Album Review: Salem – King Night

By Jeremy D. Larson on October 18th, 2010 in Album Reviews

Buzz bands and buzz-genres can run in small, exclusive circles, so if you haven’t heard of Salem, or “witch-house”  by now, (or the mountainous molehill of a controversy behind “rape-gaze”), I respect you. This means you have not committed your time and energy to figuring out why bands have buzz, whether or not that buzz demands respect, and whether or not to commit to championing this band to your friends/readers. The actual music often plays second fiddle to “buzz” [read: an abstract collective excitement caused by over-exposure], and staying out of your head and keeping focused on the music is challenging, especially so with Salem. Are they pioneers? Are they idiot savants? Are they novelty?

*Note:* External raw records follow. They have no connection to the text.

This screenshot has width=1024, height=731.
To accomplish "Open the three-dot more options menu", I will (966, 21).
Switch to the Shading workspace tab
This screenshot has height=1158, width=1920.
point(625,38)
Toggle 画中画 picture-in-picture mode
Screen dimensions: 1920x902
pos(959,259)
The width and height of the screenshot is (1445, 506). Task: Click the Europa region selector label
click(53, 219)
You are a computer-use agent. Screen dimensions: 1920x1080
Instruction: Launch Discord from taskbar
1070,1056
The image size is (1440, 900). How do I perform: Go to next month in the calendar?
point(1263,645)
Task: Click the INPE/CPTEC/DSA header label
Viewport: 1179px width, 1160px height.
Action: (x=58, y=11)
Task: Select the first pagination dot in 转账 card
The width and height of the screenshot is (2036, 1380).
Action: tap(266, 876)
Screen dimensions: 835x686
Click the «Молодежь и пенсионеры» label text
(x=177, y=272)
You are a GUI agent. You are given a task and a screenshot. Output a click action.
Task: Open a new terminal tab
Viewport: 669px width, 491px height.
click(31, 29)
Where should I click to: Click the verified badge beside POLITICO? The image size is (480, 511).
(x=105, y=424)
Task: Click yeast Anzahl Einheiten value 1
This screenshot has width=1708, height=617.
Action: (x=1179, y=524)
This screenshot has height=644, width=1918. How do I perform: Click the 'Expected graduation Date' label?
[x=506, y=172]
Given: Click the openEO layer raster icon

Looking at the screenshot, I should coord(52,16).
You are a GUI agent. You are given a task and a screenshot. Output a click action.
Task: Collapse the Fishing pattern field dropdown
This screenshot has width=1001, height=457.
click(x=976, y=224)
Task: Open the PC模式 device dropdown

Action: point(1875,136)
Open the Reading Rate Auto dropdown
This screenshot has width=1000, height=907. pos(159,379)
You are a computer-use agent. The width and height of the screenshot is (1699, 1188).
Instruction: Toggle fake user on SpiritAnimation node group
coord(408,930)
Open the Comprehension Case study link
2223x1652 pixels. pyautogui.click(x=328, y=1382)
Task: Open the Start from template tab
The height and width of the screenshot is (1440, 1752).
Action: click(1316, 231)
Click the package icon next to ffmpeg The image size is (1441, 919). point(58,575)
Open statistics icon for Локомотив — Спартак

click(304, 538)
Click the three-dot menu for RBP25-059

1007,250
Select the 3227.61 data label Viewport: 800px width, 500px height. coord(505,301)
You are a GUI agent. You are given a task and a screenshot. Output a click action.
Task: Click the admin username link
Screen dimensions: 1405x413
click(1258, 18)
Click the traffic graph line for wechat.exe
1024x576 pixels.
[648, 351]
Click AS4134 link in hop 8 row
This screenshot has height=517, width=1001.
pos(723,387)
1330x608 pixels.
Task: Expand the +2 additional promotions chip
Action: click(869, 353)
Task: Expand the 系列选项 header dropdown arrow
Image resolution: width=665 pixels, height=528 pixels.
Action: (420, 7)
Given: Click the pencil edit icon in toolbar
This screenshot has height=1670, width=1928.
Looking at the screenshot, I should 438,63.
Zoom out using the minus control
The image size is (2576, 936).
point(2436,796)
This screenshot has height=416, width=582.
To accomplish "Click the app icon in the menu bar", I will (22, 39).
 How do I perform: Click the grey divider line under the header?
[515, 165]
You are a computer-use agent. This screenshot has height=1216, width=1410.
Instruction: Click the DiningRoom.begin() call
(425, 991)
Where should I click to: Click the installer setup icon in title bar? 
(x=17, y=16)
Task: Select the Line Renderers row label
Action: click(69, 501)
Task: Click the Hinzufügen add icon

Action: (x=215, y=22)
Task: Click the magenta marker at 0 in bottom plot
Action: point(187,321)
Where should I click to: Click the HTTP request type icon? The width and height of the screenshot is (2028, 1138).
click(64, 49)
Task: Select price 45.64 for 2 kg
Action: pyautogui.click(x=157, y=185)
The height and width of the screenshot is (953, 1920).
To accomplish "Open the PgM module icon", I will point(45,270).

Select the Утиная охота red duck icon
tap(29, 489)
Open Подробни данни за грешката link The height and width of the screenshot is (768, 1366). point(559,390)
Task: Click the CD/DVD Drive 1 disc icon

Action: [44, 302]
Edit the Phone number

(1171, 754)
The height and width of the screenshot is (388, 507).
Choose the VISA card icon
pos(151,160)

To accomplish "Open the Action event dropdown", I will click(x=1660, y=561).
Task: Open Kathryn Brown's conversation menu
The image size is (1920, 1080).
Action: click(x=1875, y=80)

For Salem’s debut LP King Night, the result is really an unbalanced combination of the three. A few moments on the album sound thrilling and open many heretofore unopened doors. Many moments feel base and amateur, causing the DIY dragged-out/drugged-out aesthetic to wax and wane with varying degrees of enjoyment. And some moments are downright laughable and grating, like some pathological joke. This mixture creates an album that is very hard to get through front to back, not only because of its unevenness, but because it’s morose, disturbing, and unfriendly. So if you see a cliched, haunted forest in Salem, you should know that there are some pretty cool-looking trees to look at, too.

But to find those special moments, there’s a lot of trawling to do. Salem doesn’t so much lean on its slow ‘n’ cheap MIDI beats with layered synth as it relies solely and exclusively on it.  This is where the novelty overwhelms the album, and opening, faux-epic track “King Night” pretty much tells you where the rest of the album is going. There’s some grime; there’s some dub; there’s some dirty south hip hop; there’s some occult, all which will appeal to fans of said genres and attract some new ones. But it’s high-time we stop awarding all bands with new classifications and just be honest for a second: this is cheap pastiche.

It’s fun to parse out the different styles, and no doubt, the beats lend themselves to some some good head-nods. The synth lines are offensive, but this works well, because never has the use of synth sounded so metal. I applaud Salem for somehow making the same module that Van Halen used in “Jump” sound so disturbing. The third, and arguably final component to Salem’s sound is in the lyrics, which are all but indiscernible and buried in the production, one exception being when one of the trio’s members decides to drop some horror raps like the juvenility and FML nihilism found in “Trapdoor.” It makes KoRn sound like Thoreau. The flow and lryics are laughable and impossible to take seriously, especially with the gloom and doom of the music surrounding it.

Without anything interesting to say, halfway through King Night, Salem is beating the living hell out of a dead, dead horse. The band doesn’t seem smart enough to know when to put a lid on it, and any chance of subtlety is thrown right out the window.  Not that this music requires subtlety–it doesn’t. But to make an imprint on the musical map, to live up to the “buzz”, as I think Sleigh Bells did with their debut, there needs to be a sense of direction, an idea of where they could go from here, and the band needs to fill a much needed void.  Salem fills no void save the one they seem to create for themselves. There is no journey to be found in the album, and the music is ultimately a monotonous collection of crack-pipe nightmares, a gimmick fit for play around Halloween time, kind of like Bobby Pickett’s ”The Monster Mash.”

The exception to all of this is “Redlights”, which marries Salem’s sound with shoe-gaze and The xx’s breezy female-centric trip-hop. The sparse melodicism is a welcome respite from many songs on the album, supporting one of the few songs that sounds relevant and rooted in something sincere. It is also one of the few songs you’ll actually want to sit around and listen to.  In the same vein, “Traxx” also shows promise as a direction for the band to explore, but it seems uprooted and not as organic as the former track.

Salem may have more creativity in them, and perhaps they’ll buckle down and focus on a direction. But until their music becomes somehow subversive or relevant, rebellious or conformist, they’re destined to be just another name on another list of attempted breakouts, fit for inclusion on a couple of 2010 mix tapes, a tossed off debate over drinks. Maybe, if you really want to fright the kids this Halloween, play this album through your speakers as unwitting children come trick-or-treating — it’ll scare the living shit out of them.